Global financial turmoil continues to influence safe-haven flows and stall the mighty USD’s 18-month climb.
Global growth fears have fixed income dealers looking for clues on the FOMC’s policy trajectory. Currently, the market is unwinding bets that the Fed would tighten rates further this year. Softer U.S economic data continues to raise speculation that the pace of future Fed rate increases would be much slower than what Ms. Yellen and company currently perceives.
The Fed Chair will be key this week – she is due to testify Wednesday on the Semiannual Monetary Policy Report before the House Financial Services Committee, in Washington. Dollar bulls will be looking for some support, but will they get it? Her testimony usually comes in two parts: first she reads a prepared statement, and then the committee will hold a Q&A session. These unscripted answers can lead to heavy market volatility.
European and US equity markets have started this week under renewed pressure as a multiple of factors again slam risk assets.
1. The Greek crisis has returned to headlines over recent days, providing a familiar source of deep uncertainty for European markets.
• Athens stock exchange fell -9% yesterday, dropping to its lowest level since 1990, for its fifth consecutive day of losses.
• Talks between Greece/IMF and European creditors ended on Feb. 5th with all major issues still open.
• More pension cuts were at issue, the government’s budget gap for 2016 was too large and the creditors said the government was not presenting a credible strategy to close the gap.
2. Bank selloff gains momentum, fanning contagion fears
• Talk of widening credit default swap (CDS) spreads and new signs of elevated credit risks are sending European banking assets lower.
• Widening sovereign bond spreads in peripheral Europe is only exacerbating market concerns of potential contagion within the credit markets.

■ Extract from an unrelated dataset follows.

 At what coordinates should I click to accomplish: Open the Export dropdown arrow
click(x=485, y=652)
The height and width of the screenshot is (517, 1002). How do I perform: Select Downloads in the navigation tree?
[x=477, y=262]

• Yesterday, European bourses closed near session lows, down -3%+ across the board and with big declines in the banking sector.
With such market uncertainty, risk aversion trading remains investors most dominant play. Core European and U.S Treasury markets have surged on the backs of safe haven flows. Despite much of Asia remaining closed for Lunar New Year, even Japan’s 10-year JGB yields have fallen below “Zero” on safe-haven flows.
• U.S 10-year dropped to a one-year low below +1.75%
• German 2-year Bunds now have a negative yield of more than -0.5%.
• Gold and silver prices rally another +3% as silver has now joined gold above the 200 day SMA.
• The Dollar index again looses ground, led by declines against the Yen (¥114.20 low print o/n).
Japan’s Economic Minister Ishihara continues to attribute recent gains in Yen to “external factors” while remaining upbeat in the BoJ’s progress being made on the rate of inflation. He stated that the recent decision by the BoJ (NIRP) shows their determination to end deflation. He believes that the decline in interest rates will eventually lead to a rise in capital expenditure (CAPEX), but like most things, this requires time.
The BoJ’s decision to embrace NIRP recently seems to have backfired on Governor Kuroda. For many, Yen is the problem trade at the moment – the market was short it, and after the BoJ rate cut got themselves a good bit shorter. But, with the market pricing out some of the Fed’s tightening (2 hikes vs. 4) coupled with the current market financial stress has led to more risk aversion – more Yen buying. Dealers are getting apprehensive; if Yen continues to straighten they will be expecting the BoJ to be proactive to protect their currency. Separate comments from Finance Minister Aso overnight suggest that the government is still paying close attention to FX rates, calling recent moves “volatile.”
Japanese Ministers are not the only ones “jawboning’ their own currencies. Swiss National Bank (SNB) President Jordan again reiterated that the CHF currency ($0.9807) was overvalued. Jordan indicated that they are “not” yet at rock bottom regarding the deposit rate (currently at -0.75%). The length of time under negative interest rates will depend on the global economy.